A reminder of what Galaxy Zoo 2 looked like!
A reminder of what Galaxy Zoo 2 looked like!

That doesn’t sound good – not wasting people’s time is one of the fundamental promises we make here at the Zooniverse (it’s why we spend a lot of time selecting projects that genuinely need human classifications). Zoo 2 was a long time in the past, but knowing what we know now should we be implementing a suitable algorithm for all projects from here on in?

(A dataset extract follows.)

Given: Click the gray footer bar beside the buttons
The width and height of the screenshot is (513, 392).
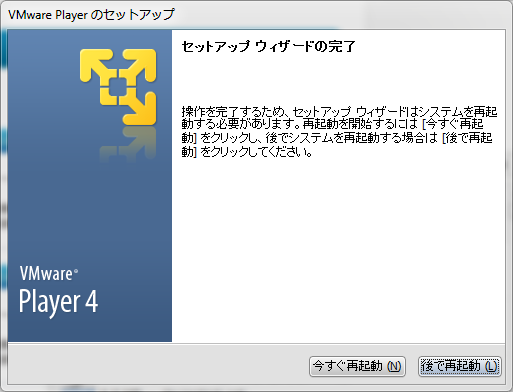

Probably not. There are some fun technical problems to solve before we could do that anyway, but even if we could, I don’t think we should. The current state of the art of such work misses, I think, a couple of important factors which distinguish citizen science projects from other examples considered in Tamsyn’s paper particularly. To state the obvious: volunteer classifiers are different from machines. They get bored. They get inspired. And they make a conscious or an unconscious decision to stay for another classification or to go back to the rest of the internet.

The interest a volunteer will have in a project will change as they move (or are moved by the software) from image to image and from task to task, and in a complicated way. Imagine getting a galaxy that’s difficult to classify; on a good day you might be inspired by the challenge and motivated to keep going, on a bad one you might just be annoyed and more likely to leave. We all learn as we go, too, and so our responses to particular images change over time. The challenge is to incorporate these factors into whatever algorithm we’re applying so that we can maximise not only efficiency, but interest. We might want to show the bright, beautiful galaxies to everyone, for example. Or start simple with easy examples and then expand the range of galaxies that are seen to make the task more difficult. Or allow people a choice about what they see next. Or a million different things.

Whatever we do, I’m convinced we will need to do something; datasets are getting larger and we’re already encountering projects where the idea of getting through all the data in our present form is a distant dream. Over the next few years, we’ll be developing the Zooniverse infrastructure to make this sort of experimentation easier, looking at theory with the help of researchers like Tamsyn to see what happens when you make the algorithms more complicated, and talking to our volunteers to find out what they want from these more complicated projects – all in our twin causes of doing as much science as possible, while providing a little inspiration along the way.

* – Just to be clear, in both cases all these researchers got was a table of classifications without any way of identifying individual volunteers except by a number.